Wadongo won the Outstanding Social Entrepreneur in Africa at the Africa Awards for Entrepreneurship held in Mauritius in 2013.

Wadongo was named Social Entrepreneur of the Year by the Schwab Foundation for 2011. The awards ceremony was held in Cape Town, South Africa, during the World Economic Forum for Africa. He was also among "20 Men Who Will Shape the Next 20 Years" by UK's Esquire magazine in 2011, and an Unreasonable Institute Fellow in 2011.

SDFA-Kenya is also a SEED award winner for 2011.

Wadongo was a finalist at the inaugural Innovation Prize for Africa held in Addis Ababa in 2012. He also received the African International Achievers Award in 2012.

Evans Wadongo and his story have been featured on CNN, BBC, AFP, The New Yorker, China Central Television, Reuters, France 24, Discovery Channel, MBC South Korea, Deutsche Welle, German Radio, Russian State TV, Huffington Post among other international media channels. Locally in Kenya, Wadongo has been featured on KTN TV, K24 TV, NTV, KBC TV, Citizen TV, KISS FM Radio, Radio Jambo, Capital FM, Nation Newspaper, Standard Newspaper, The Star newspaper, The People newspaper, Parents Magazine, and Management Magazine.

Wadongo was named one of four torchbearers to represent Kenya during the 2012 London Olympics Torch Relay.

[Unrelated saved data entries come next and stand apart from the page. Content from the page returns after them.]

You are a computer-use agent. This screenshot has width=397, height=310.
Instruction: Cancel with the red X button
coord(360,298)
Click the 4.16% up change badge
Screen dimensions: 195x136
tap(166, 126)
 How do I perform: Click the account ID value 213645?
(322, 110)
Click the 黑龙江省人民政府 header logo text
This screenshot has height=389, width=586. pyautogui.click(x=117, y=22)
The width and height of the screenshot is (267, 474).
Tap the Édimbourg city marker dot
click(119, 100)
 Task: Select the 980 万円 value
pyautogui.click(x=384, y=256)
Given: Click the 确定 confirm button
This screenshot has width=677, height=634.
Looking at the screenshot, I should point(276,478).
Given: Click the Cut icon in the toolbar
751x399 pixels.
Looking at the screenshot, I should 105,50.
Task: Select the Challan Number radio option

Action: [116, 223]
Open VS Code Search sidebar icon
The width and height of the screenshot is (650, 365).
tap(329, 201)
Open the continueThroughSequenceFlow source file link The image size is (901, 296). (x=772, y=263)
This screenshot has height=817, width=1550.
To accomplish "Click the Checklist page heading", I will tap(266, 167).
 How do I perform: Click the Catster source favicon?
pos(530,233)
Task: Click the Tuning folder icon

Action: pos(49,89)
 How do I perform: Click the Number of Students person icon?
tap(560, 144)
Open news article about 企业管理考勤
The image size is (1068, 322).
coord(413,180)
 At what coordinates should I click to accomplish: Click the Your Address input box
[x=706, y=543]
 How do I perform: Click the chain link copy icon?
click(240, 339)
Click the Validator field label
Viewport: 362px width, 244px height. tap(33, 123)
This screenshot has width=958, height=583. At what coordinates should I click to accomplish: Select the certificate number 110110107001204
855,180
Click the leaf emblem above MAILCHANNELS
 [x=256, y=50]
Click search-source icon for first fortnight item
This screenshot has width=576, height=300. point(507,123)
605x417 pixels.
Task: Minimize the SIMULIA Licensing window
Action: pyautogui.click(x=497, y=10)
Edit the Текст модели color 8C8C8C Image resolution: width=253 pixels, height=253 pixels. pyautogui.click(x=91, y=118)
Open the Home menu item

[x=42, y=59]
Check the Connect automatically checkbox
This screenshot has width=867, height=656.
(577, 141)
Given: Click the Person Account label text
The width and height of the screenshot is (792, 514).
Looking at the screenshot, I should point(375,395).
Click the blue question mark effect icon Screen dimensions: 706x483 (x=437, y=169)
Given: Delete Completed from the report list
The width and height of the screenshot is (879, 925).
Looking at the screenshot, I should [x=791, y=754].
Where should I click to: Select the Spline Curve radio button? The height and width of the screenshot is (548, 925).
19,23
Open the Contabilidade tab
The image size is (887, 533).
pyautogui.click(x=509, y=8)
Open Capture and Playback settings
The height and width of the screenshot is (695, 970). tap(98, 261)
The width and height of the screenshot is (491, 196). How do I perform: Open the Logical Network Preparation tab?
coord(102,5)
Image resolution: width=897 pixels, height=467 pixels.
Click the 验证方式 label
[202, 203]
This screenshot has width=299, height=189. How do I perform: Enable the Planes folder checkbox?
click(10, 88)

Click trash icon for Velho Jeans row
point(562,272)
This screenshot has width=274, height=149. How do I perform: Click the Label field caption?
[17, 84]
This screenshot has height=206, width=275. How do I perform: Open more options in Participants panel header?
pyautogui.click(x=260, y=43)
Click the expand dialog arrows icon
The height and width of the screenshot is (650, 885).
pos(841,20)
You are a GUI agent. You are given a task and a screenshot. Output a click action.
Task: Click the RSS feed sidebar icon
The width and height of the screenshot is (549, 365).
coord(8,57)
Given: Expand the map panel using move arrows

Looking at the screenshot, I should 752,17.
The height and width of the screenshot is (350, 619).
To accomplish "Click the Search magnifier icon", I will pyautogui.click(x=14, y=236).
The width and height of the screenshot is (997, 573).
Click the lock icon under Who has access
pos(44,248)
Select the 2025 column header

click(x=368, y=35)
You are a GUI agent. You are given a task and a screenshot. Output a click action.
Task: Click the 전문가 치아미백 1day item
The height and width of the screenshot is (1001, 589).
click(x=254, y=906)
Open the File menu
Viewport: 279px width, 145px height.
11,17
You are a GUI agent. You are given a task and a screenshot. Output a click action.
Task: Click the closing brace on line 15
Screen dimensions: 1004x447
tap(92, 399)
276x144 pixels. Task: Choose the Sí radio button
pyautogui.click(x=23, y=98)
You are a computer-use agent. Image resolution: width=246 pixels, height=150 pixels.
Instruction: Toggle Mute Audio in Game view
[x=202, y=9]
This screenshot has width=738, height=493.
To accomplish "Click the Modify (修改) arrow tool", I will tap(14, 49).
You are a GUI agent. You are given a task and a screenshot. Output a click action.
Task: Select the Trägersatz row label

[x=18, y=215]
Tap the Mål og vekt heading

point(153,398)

Wadongo has been a speaker in schools, colleges and international conferences in many countries in Europe, Americas, Middle East, and Africa, including the Global Entrepreneurship Summit, African Development Forum, Clinton Global Initiative-University, African Union Youth Forum, Education Without Borders, LSE Africa Summit, among others.

In August 2013, Wadongo was named by The Diplomatic Courier as a Top 99 under 33 Shaper, and on a list by MIT Technology Review of the Top 35 Innovators Under 35.